[Screenshot grounding data]
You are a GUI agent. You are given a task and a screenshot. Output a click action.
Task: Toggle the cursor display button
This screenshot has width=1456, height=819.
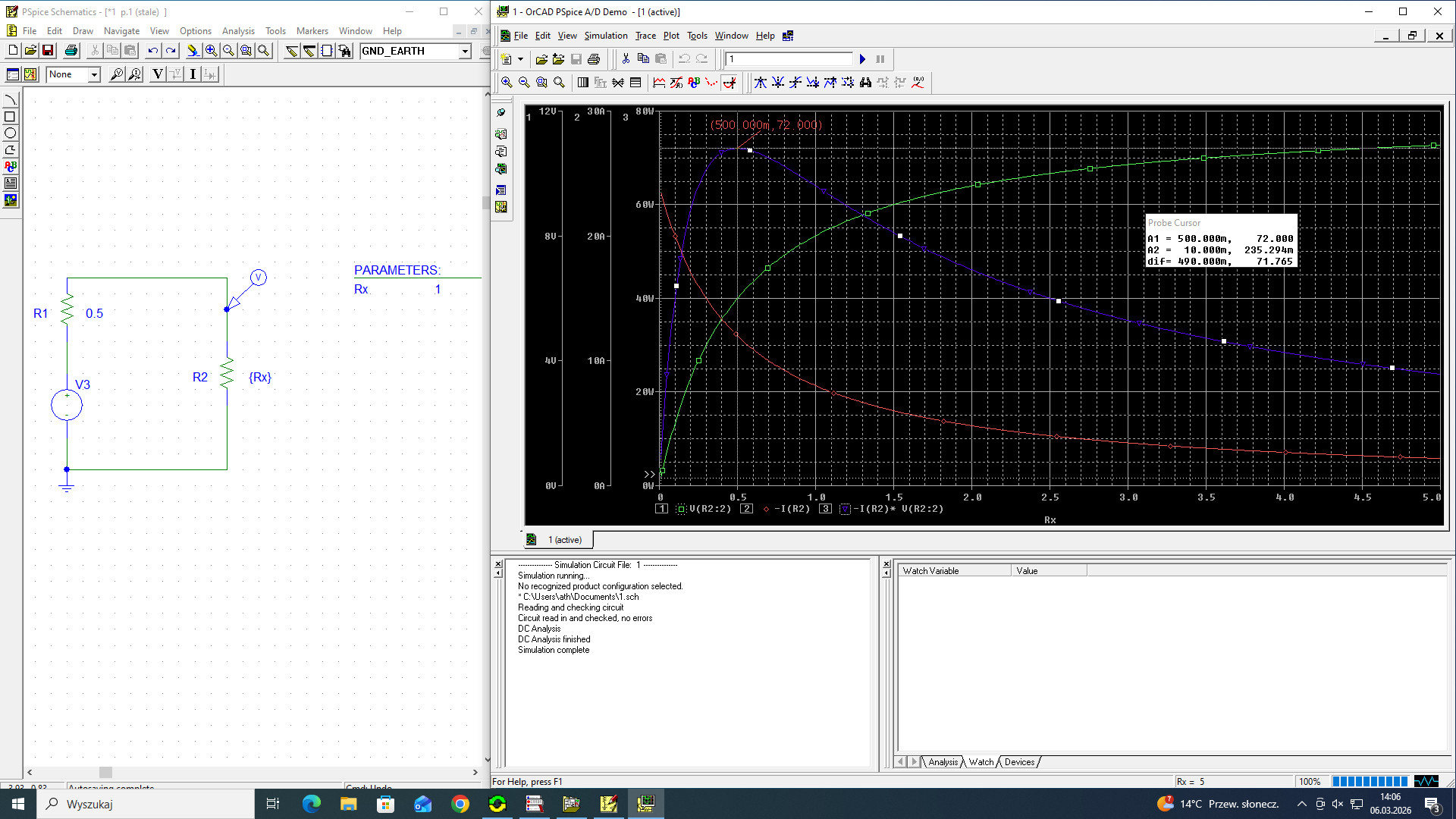point(730,83)
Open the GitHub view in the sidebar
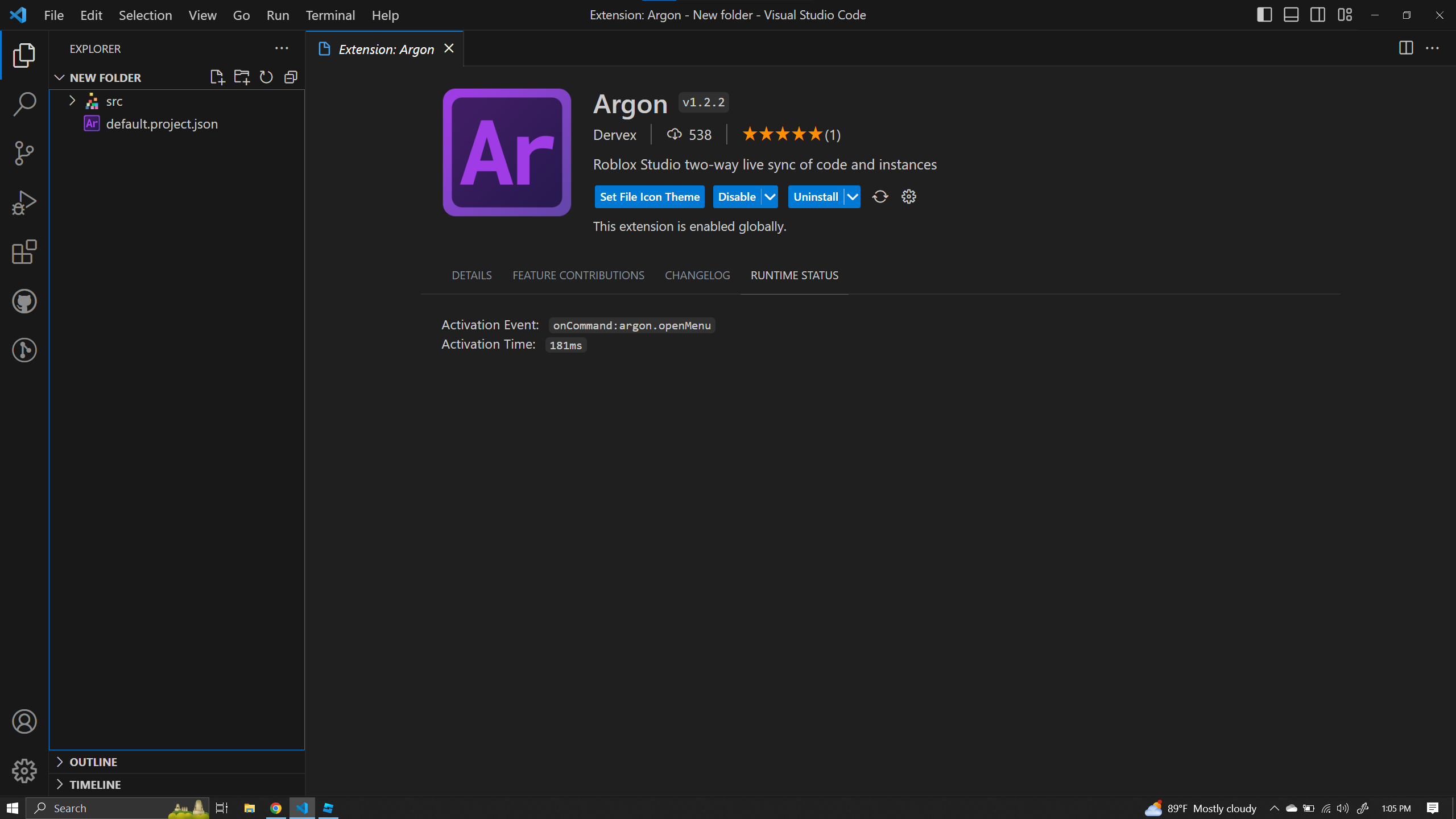The image size is (1456, 819). 24,301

Directions -
Copy the data in full. No pictures belong in the copy.

Output below -
You are a GUI agent. You are given a task and a screenshot. Output a click action.
Task: Toggle the cursor display button
This screenshot has width=1456, height=819.
point(730,83)
Open the GitHub view in the sidebar
The image size is (1456, 819). 24,301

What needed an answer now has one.